Monday, October 19, 2009

Setting Standards

            Throughout the text I couldn’t help but notice the amount of superstition present as well as the justification for when misfortune occurs.   It seems as though Pangloss has made his career by telling those who will listen that “all is for the best” and therefore unexpected occurrences should essentially be taken with a grain of salt.

            During one of Pangloss’ sessions with Candide, he immediately teaches him this lesson.  Pangloss claims, “there is no effect without a cause” and “things cannot be other than what they are, for since everything was made for a purpose, it follows that everything is made for the best purpose… It follows that those who maintain that all is right talk nonsense; they ought to say that all is for the best.” (20).  After reading these lines the message of them seemed to stick with me.  It seems that in our society this is the message we preach to others in order to have the same positive effect that Pangloss wished for. 

            Last year, I was a substitute teacher.  Some of the schools I was in were at an obvious disadvantage than others.  When actually in the classroom it seemed as though some students had a mindset that they didn’t have to work hard because regardless of how hard they did work it wouldn’t matter.  It seemed as though a great deal of these students lack of effort was based on the notion that they would never amount to anything anyways, because no one in their families had or no one they were friends with had, and so it wouldn’t matter and they were okay with that.
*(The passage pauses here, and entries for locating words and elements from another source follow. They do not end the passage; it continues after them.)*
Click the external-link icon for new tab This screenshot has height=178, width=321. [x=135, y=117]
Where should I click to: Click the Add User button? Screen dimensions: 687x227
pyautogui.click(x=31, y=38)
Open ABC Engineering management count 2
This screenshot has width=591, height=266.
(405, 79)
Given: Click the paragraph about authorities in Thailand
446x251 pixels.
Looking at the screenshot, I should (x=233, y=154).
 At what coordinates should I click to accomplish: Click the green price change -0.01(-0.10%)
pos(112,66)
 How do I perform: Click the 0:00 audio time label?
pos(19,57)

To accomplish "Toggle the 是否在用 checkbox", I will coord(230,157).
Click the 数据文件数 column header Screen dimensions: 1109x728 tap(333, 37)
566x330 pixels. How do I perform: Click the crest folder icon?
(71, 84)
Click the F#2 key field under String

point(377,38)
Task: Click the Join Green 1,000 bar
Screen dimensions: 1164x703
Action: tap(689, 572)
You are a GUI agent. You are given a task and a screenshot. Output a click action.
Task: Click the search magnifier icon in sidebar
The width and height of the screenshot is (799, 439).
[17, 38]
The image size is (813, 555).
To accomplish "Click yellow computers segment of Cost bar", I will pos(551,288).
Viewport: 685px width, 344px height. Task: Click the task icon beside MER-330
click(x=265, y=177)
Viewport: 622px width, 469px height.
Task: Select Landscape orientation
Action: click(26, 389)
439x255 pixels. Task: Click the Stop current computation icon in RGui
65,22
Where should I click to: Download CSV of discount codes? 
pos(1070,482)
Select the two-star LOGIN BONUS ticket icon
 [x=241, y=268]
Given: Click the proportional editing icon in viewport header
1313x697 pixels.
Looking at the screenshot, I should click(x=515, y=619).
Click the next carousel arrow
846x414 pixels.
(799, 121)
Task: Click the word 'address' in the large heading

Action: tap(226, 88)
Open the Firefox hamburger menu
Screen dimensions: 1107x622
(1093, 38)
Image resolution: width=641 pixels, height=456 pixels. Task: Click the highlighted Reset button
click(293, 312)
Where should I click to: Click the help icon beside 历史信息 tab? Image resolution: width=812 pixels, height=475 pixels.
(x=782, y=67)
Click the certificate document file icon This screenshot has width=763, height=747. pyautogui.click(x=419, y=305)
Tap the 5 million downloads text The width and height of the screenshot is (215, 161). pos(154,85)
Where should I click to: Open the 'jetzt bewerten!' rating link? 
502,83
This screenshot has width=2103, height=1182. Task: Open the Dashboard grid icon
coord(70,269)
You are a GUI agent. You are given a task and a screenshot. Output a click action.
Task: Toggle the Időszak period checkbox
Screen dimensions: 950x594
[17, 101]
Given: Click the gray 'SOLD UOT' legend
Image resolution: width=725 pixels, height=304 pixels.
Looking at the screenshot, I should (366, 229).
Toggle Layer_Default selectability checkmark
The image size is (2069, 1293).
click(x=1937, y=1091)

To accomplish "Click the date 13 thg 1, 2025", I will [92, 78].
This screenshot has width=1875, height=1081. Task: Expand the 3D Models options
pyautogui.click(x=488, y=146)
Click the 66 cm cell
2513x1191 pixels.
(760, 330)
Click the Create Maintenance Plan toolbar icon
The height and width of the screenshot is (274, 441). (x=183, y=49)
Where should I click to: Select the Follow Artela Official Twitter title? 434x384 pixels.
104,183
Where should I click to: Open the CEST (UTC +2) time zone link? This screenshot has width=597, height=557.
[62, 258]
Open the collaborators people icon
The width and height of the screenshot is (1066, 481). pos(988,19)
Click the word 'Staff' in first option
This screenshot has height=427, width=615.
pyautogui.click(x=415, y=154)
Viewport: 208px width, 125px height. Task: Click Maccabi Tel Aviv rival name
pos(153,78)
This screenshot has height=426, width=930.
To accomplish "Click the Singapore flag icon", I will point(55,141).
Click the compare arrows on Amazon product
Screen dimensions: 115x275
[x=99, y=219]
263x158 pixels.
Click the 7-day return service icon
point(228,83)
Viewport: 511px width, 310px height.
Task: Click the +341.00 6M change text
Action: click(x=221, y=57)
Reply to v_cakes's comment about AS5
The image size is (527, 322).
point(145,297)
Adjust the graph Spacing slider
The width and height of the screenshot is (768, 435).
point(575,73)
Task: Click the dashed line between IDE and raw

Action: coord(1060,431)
            After talking to a teacher who worked in one of the schools I subbed in I realized that with the “No Child Left Behind” mandate in place universal testing would be in place throughout counties.  Test scores determined how funding would be dispersed; an immediate red flag popped up in my head.  In my opinion if test scores are how they are going to determine the budget than the schools that have lower scores should receive more funding in order to attempt to better the atmosphere or supplies that are available to the students, not the other way around. 

            While spending my time in the copy room at Govan’s one afternoon, I overheard a teacher talking to another about how a mother had moved to Baltimore County yet preferred her son/daughter remain attending Govan’s, a city school, because she had gone there.  The teachers were perplexed as well as angry, they knew that the “blue ribbon county school”, as one of them called it, would be able to provide a better experience than the city school they work for.  Obviously, there are a lot of issues that I do not see in my two hours a week session, however, I will admit that I was guilty of assuming things about the school and when I actually got there I realized every single classroom had a smart board and three classrooms that I have seen have aids for the room that are not paired with a specific child.  With that said, it seems as though the reputation that has been set by city versus county schools has to a degree made success or failure satisfactory amongst the staff as well as the students.